The Indian economy decelerated for the fifth consecutive quarter in April-June (June quarter). GDP expanded by a meagre 5 per cent yoy, down from 8 per cent a year earlier. This is the lowest growth since 2013. Weakness has been fairly broad-based, with domestic spending and external demand losing momentum, Fitch said in a statement.
“We expect economic growth (in India) to be 5.5 per cent in 2019-20, before picking up to 6.2 per cent in 2020-21 and 6.7 per cent in 2021-22. Nevertheless, growth is likely to significantly below its potential over the next year or so,” it added.
Several factors, including a downturn in world trade and a severe credit squeeze, have taken a heavy toll on lending. NBFCs have faced a severe tightening of funding over the past year and a half. They have, in turn, sharply reduced the supply of credit to the commercial sector.
The auto and real estate sectors have been particularly hit by this. The data from the Reserve Bank of India (RBI) show that the flow of new lending from non-bank sources was down 60 per cent yoy between April and September. In contrast, banks’ lending has held up well in recent months, mitigating part of the shortfall in overall credit supply. However, bank lending could not prevent a sizeable credit crunch in the first half of 2019.
Fitch said the success of the inflation-targeting framework adopted by the RBI in 2016 in reducing inflation had been associated with sharply rising real lending interest rates since mid-2018. While the RBI has been able to lower interest rates, policy rate cuts have not been fully passed through to new rupee loans.
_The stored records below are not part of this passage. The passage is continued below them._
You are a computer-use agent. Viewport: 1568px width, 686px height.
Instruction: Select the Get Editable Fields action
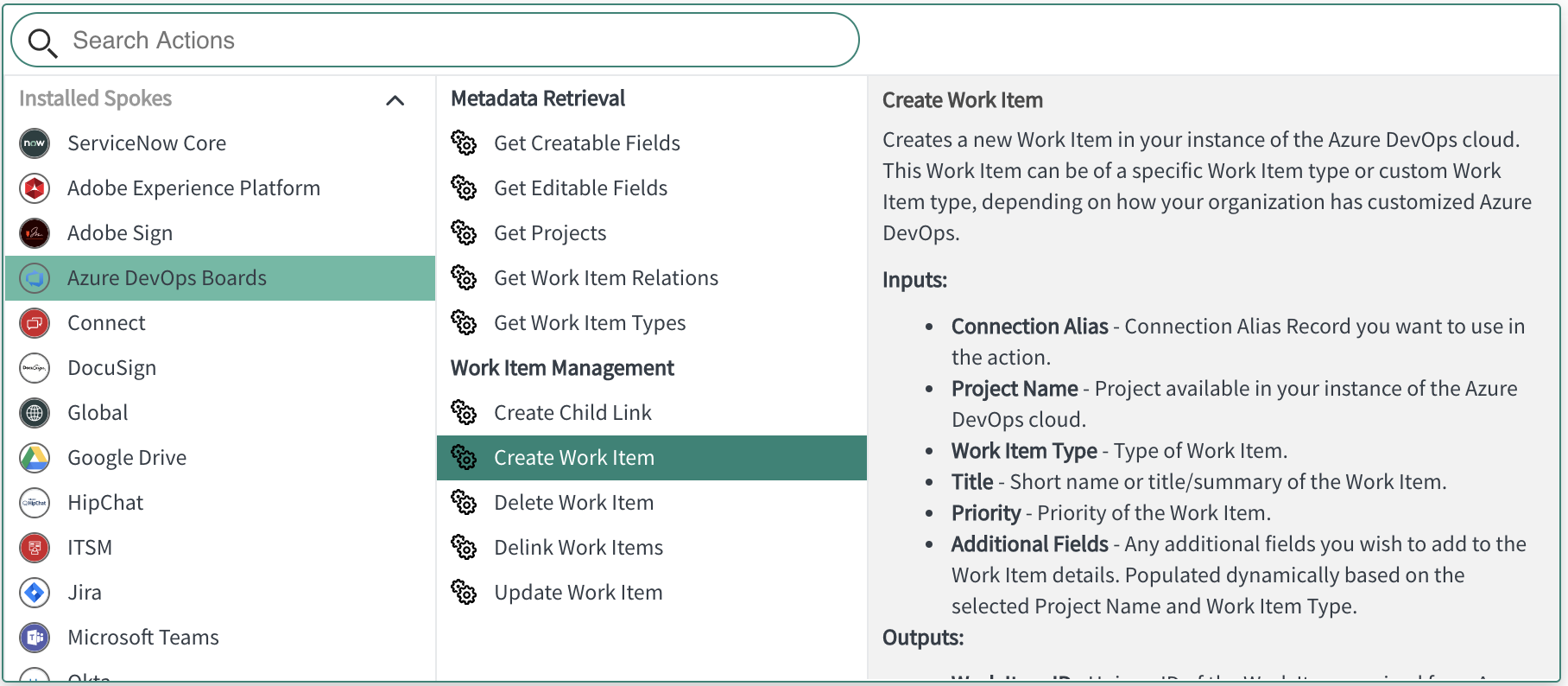click(580, 188)
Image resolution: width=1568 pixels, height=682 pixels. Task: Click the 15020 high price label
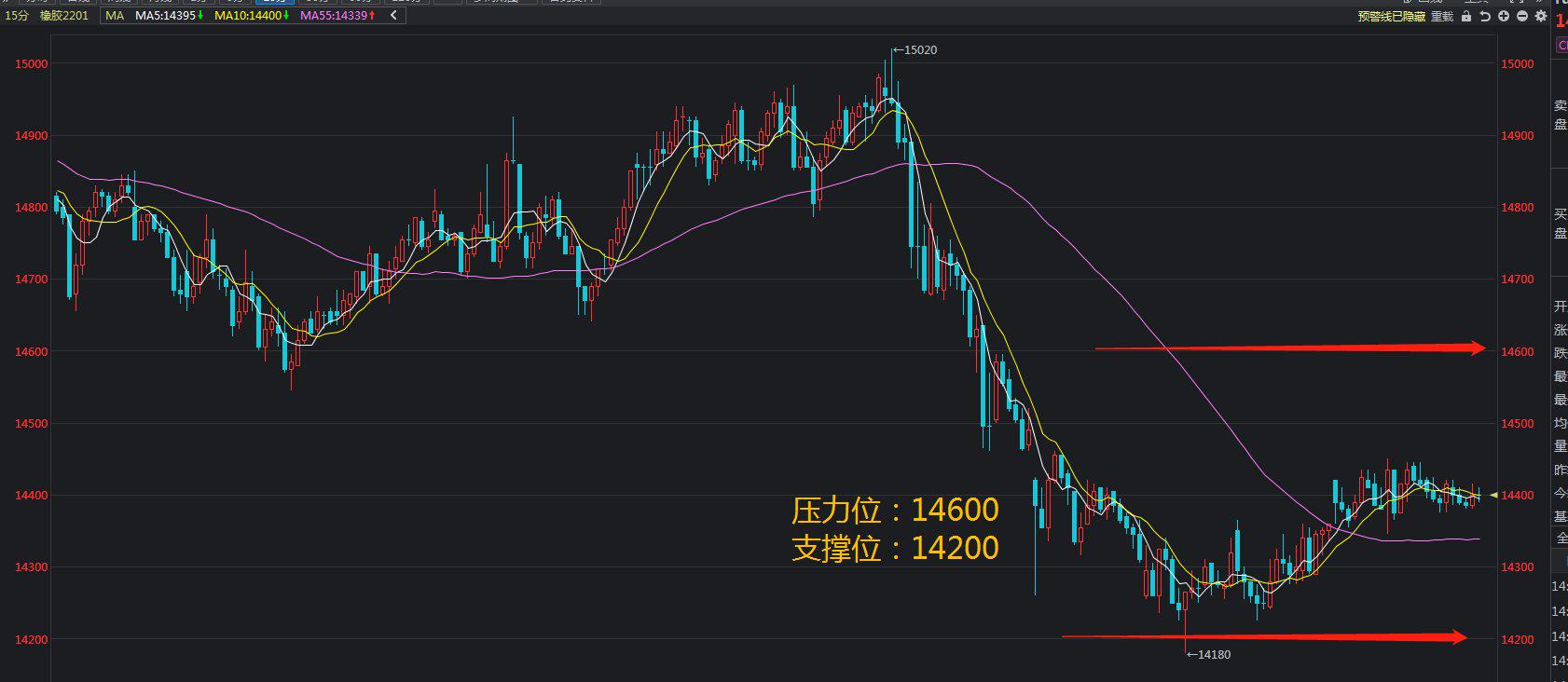[919, 50]
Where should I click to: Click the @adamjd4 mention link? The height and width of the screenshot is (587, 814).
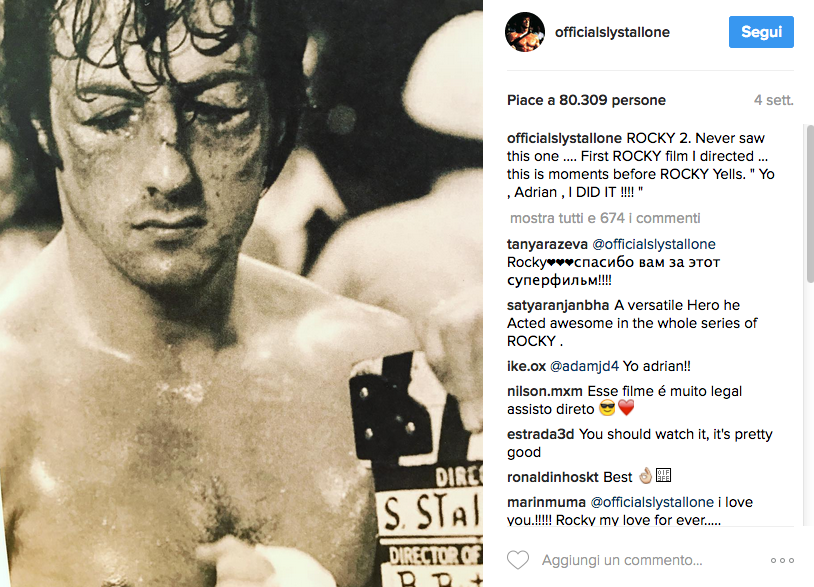[584, 366]
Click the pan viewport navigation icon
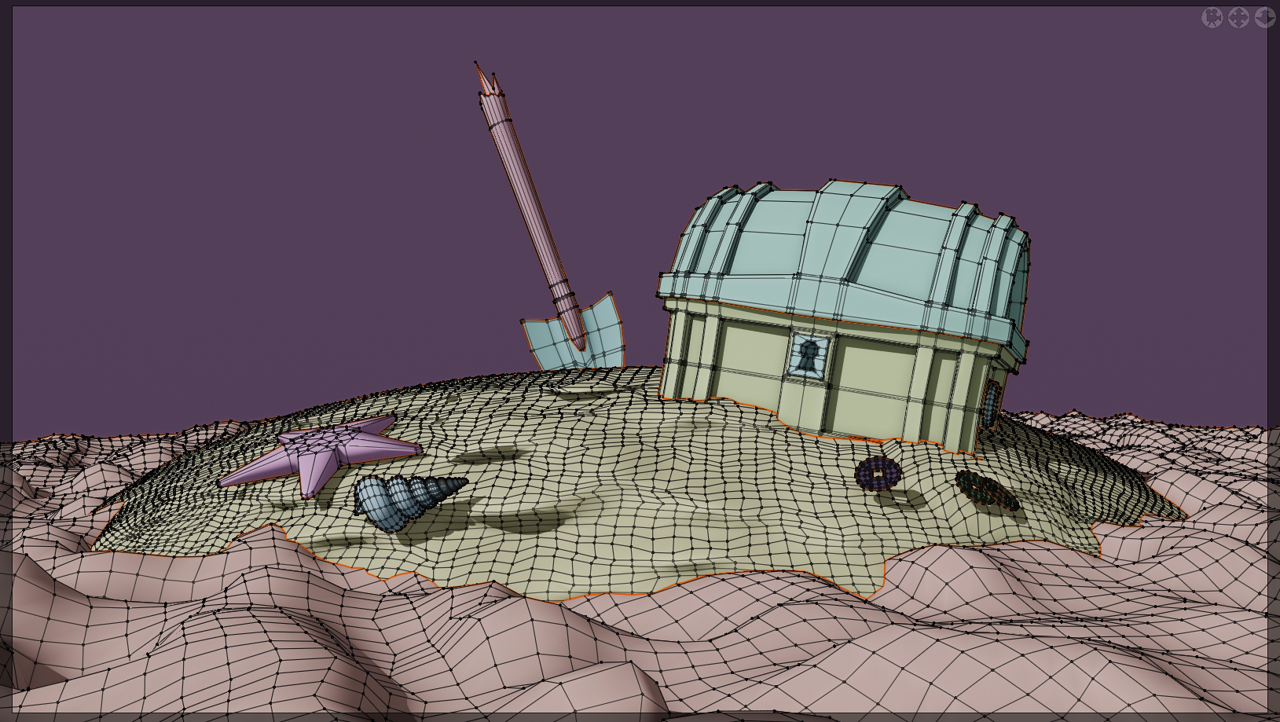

As a result, inflation-adjusted (real) borrowing costs have increased, weighing on credit demand. The lack of monetary policy transmission in India derives from high public-sponsored deposit rates against a backdrop of stretched banks’ balance sheets.
Competition from public schemes, which offer more attractive deposit rates to customers, have made banks reluctant to cut deposit rates. Banks have maintained elevated lending rates to preserve their margins amid high funding costs.
The authorities have taken measures over the past couple of months to shore up the economy and revive credit. For example, they are trying to ease NBFCs’ liquidity positions by encouraging banks to purchase high-quality NBFC assets through credit guarantees and additional liquidity.
The government also proceeded with further capital injections into banks and recently unveiled a plan to cut corporate tax rates.